This was not going to be easy, because we had hundreds of production services running and we did not want to impact any of them. The rest of the article goes into the details of how we approached the re-architecture.
Flexbox concept
As a first step, we came up with the concept of a Flexbox. A Flexbox is a collection of Flex components that work together to provide the GitOps foundation for our CI/CD solution. We called the Flex Hub K8s cluster which formed the basis of our initial architecture, Flexbox 1.
Keeping future extensibility in mind, we also decoupled the concept of Flexbox from clusters. A Flexbox can be extended to support many physical and virtual Hub clusters inside it.

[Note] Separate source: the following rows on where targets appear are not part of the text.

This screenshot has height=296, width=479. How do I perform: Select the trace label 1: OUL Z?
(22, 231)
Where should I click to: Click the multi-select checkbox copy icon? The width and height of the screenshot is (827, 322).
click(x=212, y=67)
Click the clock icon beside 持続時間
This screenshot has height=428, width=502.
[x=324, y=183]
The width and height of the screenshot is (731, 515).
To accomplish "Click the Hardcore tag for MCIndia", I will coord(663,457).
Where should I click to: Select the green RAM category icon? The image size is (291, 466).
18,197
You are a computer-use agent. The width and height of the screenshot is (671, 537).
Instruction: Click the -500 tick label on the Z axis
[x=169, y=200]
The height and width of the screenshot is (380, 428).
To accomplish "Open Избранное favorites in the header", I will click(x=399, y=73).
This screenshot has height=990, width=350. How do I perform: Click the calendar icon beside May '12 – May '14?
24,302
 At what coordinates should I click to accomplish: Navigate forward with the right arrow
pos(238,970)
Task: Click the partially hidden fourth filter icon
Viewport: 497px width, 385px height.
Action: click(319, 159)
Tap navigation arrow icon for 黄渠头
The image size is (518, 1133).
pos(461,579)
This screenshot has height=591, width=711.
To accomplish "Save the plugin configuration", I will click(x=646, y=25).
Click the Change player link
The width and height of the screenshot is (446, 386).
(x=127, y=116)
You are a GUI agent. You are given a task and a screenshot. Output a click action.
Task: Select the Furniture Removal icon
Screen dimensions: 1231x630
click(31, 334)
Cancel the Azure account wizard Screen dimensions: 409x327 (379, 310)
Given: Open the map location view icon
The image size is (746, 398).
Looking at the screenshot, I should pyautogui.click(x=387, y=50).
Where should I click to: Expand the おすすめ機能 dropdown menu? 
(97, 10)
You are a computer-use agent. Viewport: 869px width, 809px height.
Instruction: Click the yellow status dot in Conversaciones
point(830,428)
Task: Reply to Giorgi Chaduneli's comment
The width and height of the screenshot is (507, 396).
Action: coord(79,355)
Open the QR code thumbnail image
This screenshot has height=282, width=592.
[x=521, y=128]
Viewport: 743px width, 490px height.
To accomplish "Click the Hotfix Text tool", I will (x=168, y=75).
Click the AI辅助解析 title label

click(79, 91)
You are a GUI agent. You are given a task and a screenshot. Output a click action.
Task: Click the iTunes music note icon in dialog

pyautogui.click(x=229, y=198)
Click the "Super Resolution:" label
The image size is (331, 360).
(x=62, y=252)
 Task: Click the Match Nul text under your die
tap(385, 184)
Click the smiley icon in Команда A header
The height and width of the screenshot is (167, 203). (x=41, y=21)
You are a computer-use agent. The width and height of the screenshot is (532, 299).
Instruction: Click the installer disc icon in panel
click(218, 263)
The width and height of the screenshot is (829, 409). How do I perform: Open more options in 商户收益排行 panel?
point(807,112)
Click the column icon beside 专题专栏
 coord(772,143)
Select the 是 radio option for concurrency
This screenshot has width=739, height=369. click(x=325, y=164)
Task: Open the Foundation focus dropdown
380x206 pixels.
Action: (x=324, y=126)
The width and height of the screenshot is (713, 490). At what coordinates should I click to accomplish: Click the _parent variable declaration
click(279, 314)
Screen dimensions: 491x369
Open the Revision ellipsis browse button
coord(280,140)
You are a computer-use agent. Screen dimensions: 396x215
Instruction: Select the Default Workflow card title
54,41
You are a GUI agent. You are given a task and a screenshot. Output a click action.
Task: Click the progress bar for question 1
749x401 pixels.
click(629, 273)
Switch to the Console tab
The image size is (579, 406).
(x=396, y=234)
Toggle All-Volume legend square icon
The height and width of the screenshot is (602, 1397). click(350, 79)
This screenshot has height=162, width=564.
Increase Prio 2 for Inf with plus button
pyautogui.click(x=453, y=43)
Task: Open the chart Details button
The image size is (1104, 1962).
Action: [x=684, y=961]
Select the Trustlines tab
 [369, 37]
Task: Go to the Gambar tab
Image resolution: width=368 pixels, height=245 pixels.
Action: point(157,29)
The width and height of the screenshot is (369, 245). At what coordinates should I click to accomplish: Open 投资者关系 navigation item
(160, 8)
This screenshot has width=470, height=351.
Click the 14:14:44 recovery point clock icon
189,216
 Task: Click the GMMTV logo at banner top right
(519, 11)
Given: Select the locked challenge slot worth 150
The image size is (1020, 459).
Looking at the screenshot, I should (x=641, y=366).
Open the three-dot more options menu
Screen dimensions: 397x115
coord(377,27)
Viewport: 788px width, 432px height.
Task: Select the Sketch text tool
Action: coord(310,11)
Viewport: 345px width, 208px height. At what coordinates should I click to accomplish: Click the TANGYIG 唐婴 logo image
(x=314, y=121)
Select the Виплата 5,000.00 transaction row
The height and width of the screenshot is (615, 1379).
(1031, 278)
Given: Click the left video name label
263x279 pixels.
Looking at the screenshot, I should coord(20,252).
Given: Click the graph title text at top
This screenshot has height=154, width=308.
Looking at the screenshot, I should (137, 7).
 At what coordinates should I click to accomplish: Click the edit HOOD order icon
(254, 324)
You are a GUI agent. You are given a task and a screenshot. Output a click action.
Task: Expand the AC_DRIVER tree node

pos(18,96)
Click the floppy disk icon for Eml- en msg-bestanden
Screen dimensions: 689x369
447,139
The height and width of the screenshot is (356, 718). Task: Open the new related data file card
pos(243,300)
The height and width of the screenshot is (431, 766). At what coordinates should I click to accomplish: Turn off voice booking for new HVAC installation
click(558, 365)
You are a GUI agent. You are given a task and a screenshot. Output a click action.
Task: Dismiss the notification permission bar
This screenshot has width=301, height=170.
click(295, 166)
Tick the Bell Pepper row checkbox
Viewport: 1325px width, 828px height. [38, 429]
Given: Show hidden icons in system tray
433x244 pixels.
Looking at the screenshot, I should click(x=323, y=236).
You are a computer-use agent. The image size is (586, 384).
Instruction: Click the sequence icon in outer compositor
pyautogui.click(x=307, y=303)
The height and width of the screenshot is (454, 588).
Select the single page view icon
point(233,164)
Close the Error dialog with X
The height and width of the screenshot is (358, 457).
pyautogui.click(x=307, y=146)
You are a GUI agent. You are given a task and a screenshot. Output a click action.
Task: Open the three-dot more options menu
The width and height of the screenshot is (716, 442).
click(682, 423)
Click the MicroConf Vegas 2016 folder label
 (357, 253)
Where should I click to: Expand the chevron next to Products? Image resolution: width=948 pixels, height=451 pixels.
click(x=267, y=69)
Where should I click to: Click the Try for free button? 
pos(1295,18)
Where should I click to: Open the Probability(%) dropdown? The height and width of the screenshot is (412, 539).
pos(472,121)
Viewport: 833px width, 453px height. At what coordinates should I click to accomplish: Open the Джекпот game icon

Because the initial architecture had just one physical Flex Hub cluster, Flexbox 1 also had one Hub cluster.
New Architecture Requirements
We came up with the following key requirements for the new architecture.
- Ability to predictably add scale (horizontally and vertically) as needed, for short-term and future needs.
- Ability to relocate services out of Flexbox 1 and relieve pressure.
- The services should not decide which Flexbox they are on.
- No impact of rearchitecture on any existing services (runtime or CI/CD) on Flexbox 1.
- No impact on service runtime during box-2-box relocation.
- A service (app and deploy repos) should be associated with one Flexbox at a time.
- Minimal impact/downtime during relocation to the service’s CI/CD pipeline, if at all.
- During relocation, the service owners should be aware of the relocation and the downtime.
- Ability to support more than one physical or virtual clusters inside a Flexbox.
- Ability to support non-container workflows as well e.g. Serverless, Cloud Infrastructure etc.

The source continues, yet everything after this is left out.